In a second study, simvastatin, a cholesterol-decreasing therapeutic used for the prevention of myocardial infarction, was tested as a potential agent to target CSC [35]. Although the drug is known to competitively inhibit 3-hydroxy-3-methylglutaryl coenzyme A reductase which is involved in cholesterol synthesis, it also reduces expression of CD44, a CSC surface marker. The effect of simvastatin on sphere forming capacity was therefore investigated in the canine mammary cancer cell line, CF41 Mg, which is enriched for CD44+/CD24−/low cells. The number and size of colonies generated in the presence of the drug was significantly decreased in a dose-dependent manner. At the molecular level, simvastatin led to the reduction of β-catenin in the plasma membrane of cells within spheres and activation of caspase 3/7 which increased DNA fragmentation in CSC. Moreover, spheres were more sensitive to combination treatment with doxorubicin compared to spheres treated with 10 µM simvastatin alone [35].

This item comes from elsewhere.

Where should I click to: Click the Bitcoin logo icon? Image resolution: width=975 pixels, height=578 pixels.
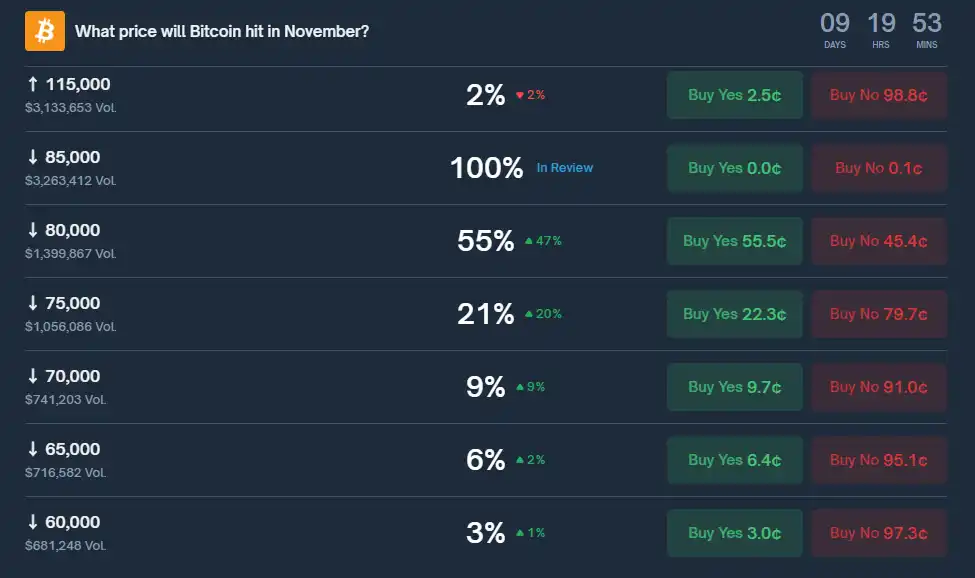coord(44,31)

In a third potential therapeutic strategy, melatonin, a hormone synthesized by the pineal gland, was shown to suppress properties of EMT in CSC. Under treatment with the hormone (1 mM), the expression levels of OCT4, N-cadherin and vimentin were significantly decreased in CSC isolated from the cell line CMT-U229 whereas E-cadherin levels were increased. Migration and invasion potential of treated cells was also found to be reduced, by 40% compared to controls, indicating a potential anti-metastatic role for melatonin in CMT [42].

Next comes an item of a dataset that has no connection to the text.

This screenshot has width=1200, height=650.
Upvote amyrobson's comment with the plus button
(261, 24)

According to Skidan and Steininger [43], anti-CSC drugs can be divided into three main categories: chemical compounds, small molecules targeting CSC and therapeutic biological agents including microRNA (miRNA) based drugs. A family of endogenous, non-coding RNAs (ncRNA) regulates ~30% of genes, and altered expression of miRNA has been associated with cancer development [44, 45]. Our group was the first to study miRNA expression in canine CSC isolated from three different CMT cell lines [6]. Comparison of miRNA profiles using a custom-designed canine miRNA microarray revealed significant deregulation of 33 miRNAs in CSC relative to differentiated tumor cells. Interestingly, genes targeted by the down regulated miRNAs were mostly involved in the TGF-β signaling pathway. Similarly, Pang et al. [29] observed that REM134 cells treated with TGF-β led to enrichment in the number of sphere-derived cells and induced EMT. Therefore, it is possible that regulation of the expression of some miRNAs might control EMT and deplete the CSC subpopulation.

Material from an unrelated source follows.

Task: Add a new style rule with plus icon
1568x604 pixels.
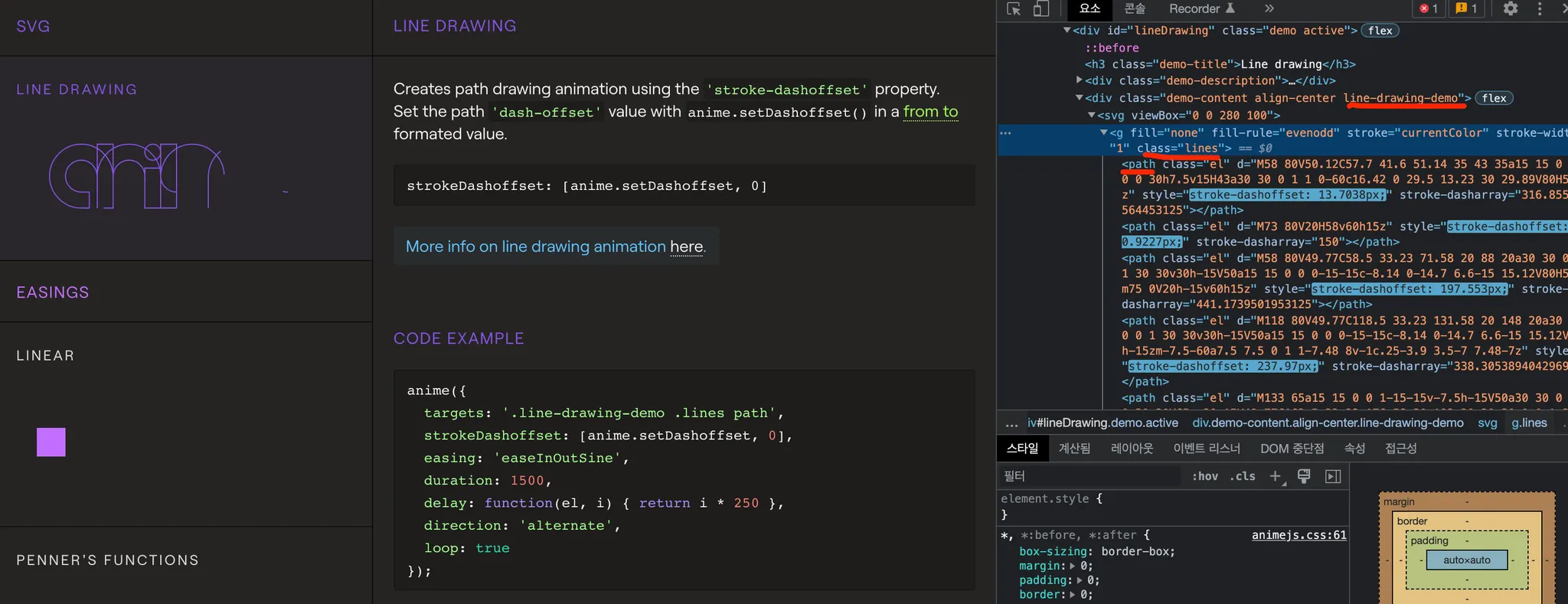Action: pos(1276,476)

It has also been recently demonstrated that non-neoplastic cell types within the tumor microenvironment influence biological properties of CSC isolated from CMT [7]. Tumor-associated macrophages (TAMs), the most abundant population of immune cells infiltrating solid tumors, have been shown to promote over expression of the monocyte chemo attractant CCL2 in CSC, which led to enhanced TAM infiltration [46]. Moreover, co-culturing with TAMs yielded CSC with higher invasive potential and elevated pro-angiogenic properties. These results corroborate previous findings associating TAMs with tumor progression and metastasis in human breast cancer [47, 48].

Conclusions and perspectives

Studies performed in recent decades indicate that the mechanism of tumor initiation, progression and recurrence might be driven by rare subpopulation of cells called cancer stem cells. These cells possess the unique ability to self-renew and differentiate into a variety of cell types. While CSC have been previously characterized in numerous human cancers, they have only recently been identified in canine neoplasms, including mammary tumors. Interestingly, studies have demonstrated that canine mammary CSC not only express similar surface markers to human CSC but are also resistant to chemo- and radiotherapy. These results highlight the value of comparative oncology and the possible utility of the canine model in breast cancer research.